Google’s Report on NSLs: What we still don’t know

Every year, the FBI issues tens of thousands of “national security letters”—or NSLs—demanding that internet service providers, telephone companies, credit card companies, and others hand over information about their customers if it is “relevant” to a counterterrorism or counter-intelligence investigation. That information could include the web sites we visit, the email addresses of our contacts, or even information linking us to our anonymous political speech online. This practice has been shrouded in secrecy, though, because the FBI gags recipients of NSLs—preventing companies from telling their customers that the government has asked for records about them.

Yesterday, in an unprecedented move, Google partially sidestepped that gag-imposed silence—after consultation with the government—and disclosed information about the number of times it has received NSLs.

The numbers are not particularly surprising: the government has issued NSLs for information about thousands of Google users or accounts over the past four years. Take a look:

Google deserves a lot of credit for releasing this information. Indeed, this is just the latest effort by Google to reveal how many times the government comes to it for information about its customers. (You can see Google’s other transparency reports here.)

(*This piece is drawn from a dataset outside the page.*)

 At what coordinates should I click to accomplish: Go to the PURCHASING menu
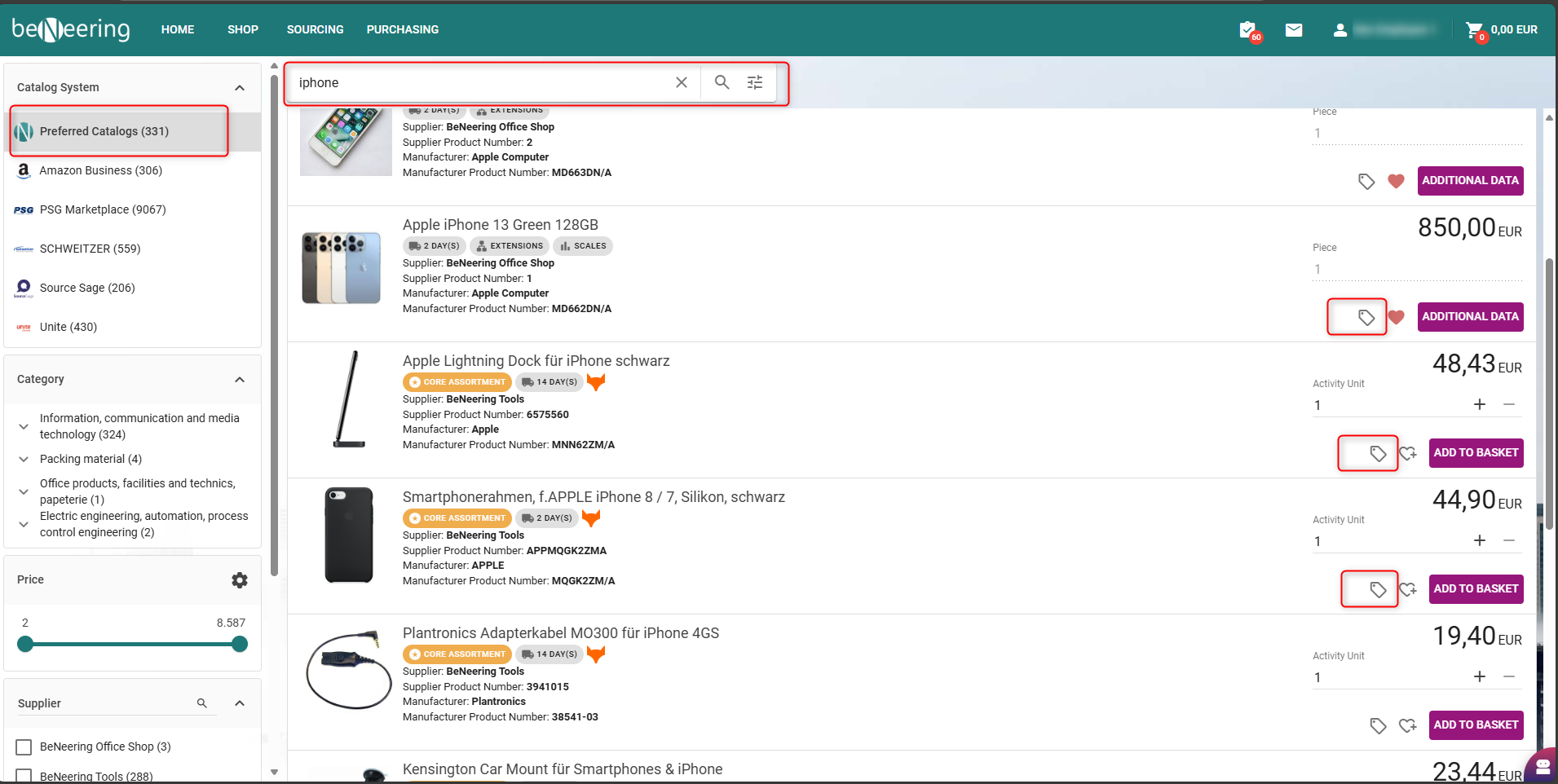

But this latest bit of information about the government’s surveillance authorities shouldn’t obscure a larger truth: We still know far too little about how the government is using its sweeping surveillance powers and even about what some of those powers allow the government to do.

We have known for some time that the government issues a staggering number of NSLs every year: forty to fifty thousand in some years. We also know, based on inspector-general reports (more info here), that NSLs have been repeatedly abused. And we know that, ever since our lawsuit challenging the gag-order provisions of the NSL statute, companies like Google are allowed to force the government to justify those gags in court, so that customers are not needlessly and indefinitely kept in the dark about the disclosure of their private information to the government.

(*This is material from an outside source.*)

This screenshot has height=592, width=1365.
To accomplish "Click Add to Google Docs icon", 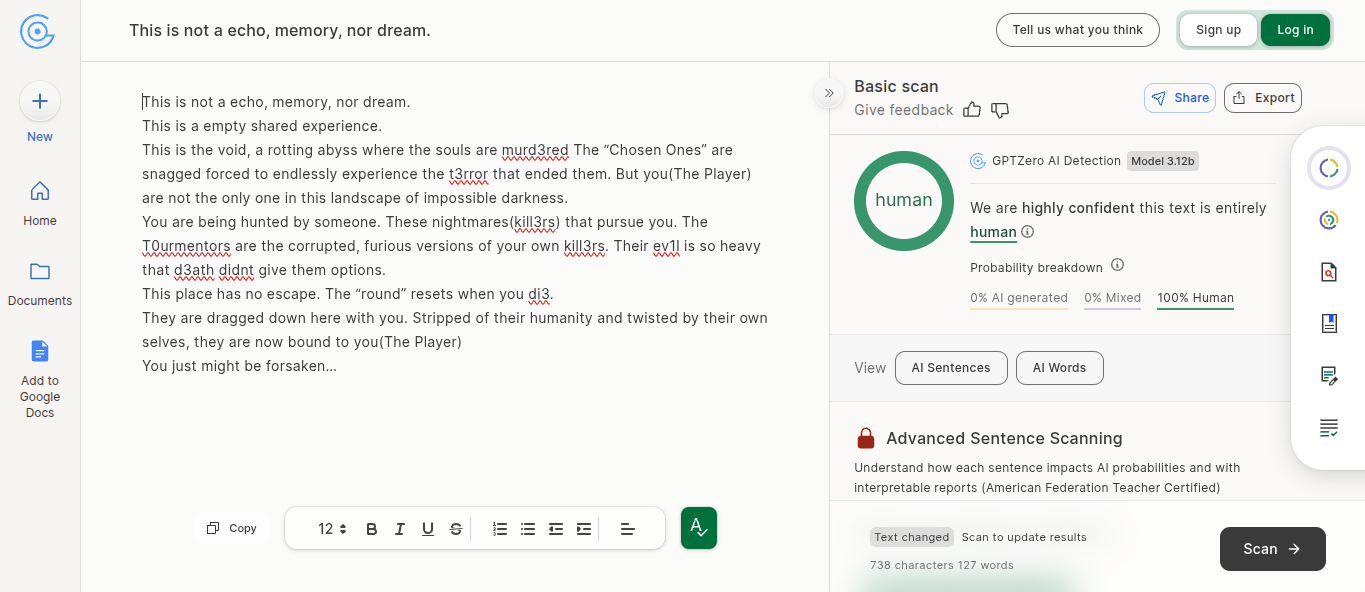I will coord(40,352).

But we still know very little about whether companies are standing up for the rights of their customers by actually challenging the gag orders. Here, Google and other companies are in a unique position to help us find out more. Now that Google has disclosed that it has received NSLs for information about thousands of its users, other companies should follow suit—and also take the next step by revealing how often they challenge the gag orders that come with NSLs, and whether they ever succeed in those challenges and notify their customers.

Why is information about the gags—and, more generally, government surveillance—so important? Look no further than our recent loss in the Supreme Court in Clapper v. Amnesty International. Last week, the Supreme Court threw out our challenge to the most sweeping surveillance statute that Congress has ever passed, the FISA Amendments Act of 2008, which authorizes the dragnet and warrantless surveillance of Americans’ international communications. The Supreme Court tossed our suit because the plaintiffs—who included lawyers for suspected terrorists, journalists reporting in conflict zones, and researchers working with foreign dissidents—could not prove that the government had tapped their communications.

As you can see, secrecy is the name of the game. Secret government surveillance is difficult to hold to account. Unless we as Americans insist that the government release basic information about what its surveillance powers authorize and how it is using those powers, there is little reason to believe that the surveillance abuses of the past will not be repeated.

Google should be applauded for its efforts to date. We hope this is just the beginning of a trend.